For now, we’ll look to buy a potential price flip. A 61.8% retracement of the decline would yield an initial target of 160. The suggest stop would be 142 (which is between the last two support points mentioned above).
Also of note is that EA now is oversold for the first time since April. Back then, the condition lasted for a few days before a key low was etched.
The difference is that back in the spring, most stocks, ETFs and major indices looked similar to EA given the sell-off from late March. Currently, of course, the corrective price action has been felt by some areas, but not all.

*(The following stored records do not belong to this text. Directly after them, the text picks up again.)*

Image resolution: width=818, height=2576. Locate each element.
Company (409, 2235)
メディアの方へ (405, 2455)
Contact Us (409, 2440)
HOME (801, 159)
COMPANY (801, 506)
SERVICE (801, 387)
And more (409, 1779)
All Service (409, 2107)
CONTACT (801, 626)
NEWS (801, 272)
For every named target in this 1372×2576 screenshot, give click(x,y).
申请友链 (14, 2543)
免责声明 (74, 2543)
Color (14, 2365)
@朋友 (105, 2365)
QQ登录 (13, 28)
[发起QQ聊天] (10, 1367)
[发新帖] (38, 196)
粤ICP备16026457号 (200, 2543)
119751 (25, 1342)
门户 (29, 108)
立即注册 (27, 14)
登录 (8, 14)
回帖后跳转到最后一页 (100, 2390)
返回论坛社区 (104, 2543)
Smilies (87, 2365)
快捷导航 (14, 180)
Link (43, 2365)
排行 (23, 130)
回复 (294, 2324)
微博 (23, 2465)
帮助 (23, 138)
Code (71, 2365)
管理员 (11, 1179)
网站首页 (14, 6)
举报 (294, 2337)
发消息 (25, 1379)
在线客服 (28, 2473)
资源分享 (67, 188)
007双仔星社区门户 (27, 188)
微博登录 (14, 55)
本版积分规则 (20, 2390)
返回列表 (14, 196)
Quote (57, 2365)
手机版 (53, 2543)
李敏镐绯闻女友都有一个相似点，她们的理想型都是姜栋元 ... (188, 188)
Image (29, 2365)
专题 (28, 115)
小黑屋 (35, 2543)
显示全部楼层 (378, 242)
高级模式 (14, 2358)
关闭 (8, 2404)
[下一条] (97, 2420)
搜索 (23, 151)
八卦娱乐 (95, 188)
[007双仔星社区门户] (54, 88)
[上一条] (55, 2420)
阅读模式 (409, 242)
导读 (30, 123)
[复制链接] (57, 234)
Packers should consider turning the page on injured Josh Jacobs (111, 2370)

In other words, in isolation, EA appears washed out enough to support a mean-reverting move, but if the bigger growth names suddenly lose their collective footing, other stocks that have already gone through a tough time could suffer further. That’s the risk for EA, too.
Bigger picture, this weekly chart shows that EA also now is back below a potentially very large bottoming formation, which it had broken above during the last push higher two months ago. A near-term bounce could help retrigger this pattern, as well.
Live Patterns
The SPX starts Christmas Eve with the same live bullish pattern – target 6,180.
Potential Patterns
The potential short-term bearish pattern remains a possibility, too. Again, seeing this bounce fade could further progress the head & shoulders formation.
SPY Anchored VWAP
SPY closed just barely above the VWAP anchored to last Wednesday’s FOMC meeting (green), with just the election day spike VWAP from 11/6 (red) now overhead.
Red: 11/6/24 – Election spike
SPY
Light Green: 12/18/24 – Hawkish rate cut
Blue: 9/18/24 – Fed cuts rates 50 bps
Light Blue: 8/5/24 – Pivot low
Red: 10/31/24 – Gap lower
Green: 5/31/24 – Pivot low
Yellow: 1/2/24 – YTD VWAP
Pink: 10/27/23 – October’23 low
Purple: 1/4/22 – 2022 high
Green: 10/13/22 – 2022 low
Daily Price Action
The SPX has logged two straight days of gains, positive breadth and closes above its intra-day mid-point. This combination last happened in consecutive days from 11/20 – 11/22 (three in a row).
Sector ETFs
Technology led yesterday for the fourth trading day this month. Of December’s 16 trading sessions, Tech, Comm Services and Consumer Discretionary have each led four times, which amounts to 12/16 days or 75% of the time.
Breadth
The SPX and NDX had marginally positive breadth yesterday, while the R2k lagged.
Best and Worst 20 ETFs
The largest of the large cap growth ETFs all appeared on the top 20 list (SMH, MAGS, XLK, QQQ and IWF). IGV Software quietly lagged.